Muerte de José Guirao: Poner nombre a los árboles
En cada uno de sus encargos hizo gala de una honestidad, una comprensión y gestión ejemplar de la ‘res publica’, manteniendo su empatía, su discreción, su espíritu negociador y nunca dogmático
La vida me sienta ingrata ante el teclado para escribir un texto sobre José Guirao. Un texto que él no podrá leer (como hacía a menudo con mis artículos para este periódico antes de que se publicaran). Y me viene a la mente la bella historia que Pia Pera cuenta en uno de los libros más conmovedores escritos estos últimos años: Aún no se lo he dicho a mi jardín (Errata naturae). La protagonista va narrando la evolución de su enfermedad a través de la relación con su jardín, al cual no acaba de contar que pronto no podrá seguir cuidando para evitarle el sufrimiento. Ese Guirao jardinero, apasionado por unos árboles que cuidaba y llamaba por su nombre, literalmente —el abeto Andy, Cy, Carmen…—; entretenido con la azada y la pala, disfrutando de los paseos con sus perros, es el que acude hasta mí esta mañana tan triste. Acude, además, para brindarme consuelo.

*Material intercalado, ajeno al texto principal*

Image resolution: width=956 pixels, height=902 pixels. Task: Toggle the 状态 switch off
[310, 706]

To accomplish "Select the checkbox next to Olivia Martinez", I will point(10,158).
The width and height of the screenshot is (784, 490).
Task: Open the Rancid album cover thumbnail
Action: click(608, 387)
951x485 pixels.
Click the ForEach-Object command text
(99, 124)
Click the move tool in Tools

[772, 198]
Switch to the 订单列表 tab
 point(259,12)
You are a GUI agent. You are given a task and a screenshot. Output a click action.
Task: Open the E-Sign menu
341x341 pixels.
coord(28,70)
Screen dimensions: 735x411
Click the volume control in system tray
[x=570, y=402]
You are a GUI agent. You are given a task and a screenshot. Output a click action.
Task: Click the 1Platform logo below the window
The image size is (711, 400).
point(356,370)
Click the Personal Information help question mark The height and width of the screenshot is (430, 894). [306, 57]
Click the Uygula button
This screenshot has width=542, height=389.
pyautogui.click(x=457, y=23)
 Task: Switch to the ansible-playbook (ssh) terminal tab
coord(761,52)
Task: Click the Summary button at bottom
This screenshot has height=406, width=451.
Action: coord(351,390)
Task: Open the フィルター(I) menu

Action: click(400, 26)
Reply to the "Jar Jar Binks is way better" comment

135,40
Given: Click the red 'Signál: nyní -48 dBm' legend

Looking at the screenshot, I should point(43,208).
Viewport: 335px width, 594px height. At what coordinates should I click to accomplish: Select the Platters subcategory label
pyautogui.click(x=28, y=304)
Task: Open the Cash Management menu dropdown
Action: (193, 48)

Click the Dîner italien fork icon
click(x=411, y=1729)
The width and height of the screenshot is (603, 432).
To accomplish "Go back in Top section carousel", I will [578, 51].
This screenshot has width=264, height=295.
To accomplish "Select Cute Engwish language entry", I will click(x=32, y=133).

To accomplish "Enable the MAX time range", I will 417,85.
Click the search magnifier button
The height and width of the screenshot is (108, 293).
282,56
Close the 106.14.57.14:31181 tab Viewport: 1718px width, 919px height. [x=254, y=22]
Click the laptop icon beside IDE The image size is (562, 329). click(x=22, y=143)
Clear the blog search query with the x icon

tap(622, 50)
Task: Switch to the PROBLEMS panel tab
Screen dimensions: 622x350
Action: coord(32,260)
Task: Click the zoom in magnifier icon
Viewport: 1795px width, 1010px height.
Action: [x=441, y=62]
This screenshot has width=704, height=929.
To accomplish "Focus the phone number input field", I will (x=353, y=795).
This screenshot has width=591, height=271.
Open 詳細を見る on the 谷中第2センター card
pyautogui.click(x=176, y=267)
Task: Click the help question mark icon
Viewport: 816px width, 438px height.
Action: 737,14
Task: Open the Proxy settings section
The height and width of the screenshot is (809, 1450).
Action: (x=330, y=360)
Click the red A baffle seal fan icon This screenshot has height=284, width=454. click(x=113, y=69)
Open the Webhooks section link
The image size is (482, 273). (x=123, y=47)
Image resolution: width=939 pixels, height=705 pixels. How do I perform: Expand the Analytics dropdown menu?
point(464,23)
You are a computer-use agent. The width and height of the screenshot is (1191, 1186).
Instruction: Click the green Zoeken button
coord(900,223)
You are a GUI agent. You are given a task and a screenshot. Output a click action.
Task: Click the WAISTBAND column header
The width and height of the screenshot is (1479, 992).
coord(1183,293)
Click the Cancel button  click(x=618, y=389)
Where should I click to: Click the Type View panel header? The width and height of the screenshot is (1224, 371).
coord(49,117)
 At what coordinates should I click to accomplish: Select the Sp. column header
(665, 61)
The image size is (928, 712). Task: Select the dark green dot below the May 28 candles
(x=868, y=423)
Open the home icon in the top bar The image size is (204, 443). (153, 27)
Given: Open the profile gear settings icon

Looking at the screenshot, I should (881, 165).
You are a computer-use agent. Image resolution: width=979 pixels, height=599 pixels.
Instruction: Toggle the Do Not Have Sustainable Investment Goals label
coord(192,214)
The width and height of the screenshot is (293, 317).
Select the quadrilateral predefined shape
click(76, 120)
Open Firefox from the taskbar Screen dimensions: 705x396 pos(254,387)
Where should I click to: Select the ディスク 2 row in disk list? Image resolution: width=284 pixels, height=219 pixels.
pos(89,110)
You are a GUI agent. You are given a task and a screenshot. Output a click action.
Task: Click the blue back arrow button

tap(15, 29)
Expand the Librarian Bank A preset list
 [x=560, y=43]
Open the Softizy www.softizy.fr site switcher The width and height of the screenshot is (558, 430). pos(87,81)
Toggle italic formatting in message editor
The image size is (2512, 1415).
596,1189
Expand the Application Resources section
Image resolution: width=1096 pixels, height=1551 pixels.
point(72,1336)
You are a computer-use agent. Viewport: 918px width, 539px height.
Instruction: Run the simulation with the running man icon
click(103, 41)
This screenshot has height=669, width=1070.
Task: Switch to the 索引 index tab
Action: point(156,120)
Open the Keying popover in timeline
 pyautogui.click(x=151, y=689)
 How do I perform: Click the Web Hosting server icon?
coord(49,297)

Aunque no quiere eso decir que la dimensión profesional de José Guirao no fuera brillante y, sobre todo, impecable, si bien no solo por los cargos que ocupó a lo largo de su fructífera carrera, desde director general de Bellas Artes o de Patrimonio en la Junta de Andalucía a director del Reina Sofía o siendo un notabilísimo ministro de Cultura, cesado incomprensiblemente ante la perplejidad del mundo cultural que había acogido su nombramiento con entusiasmo.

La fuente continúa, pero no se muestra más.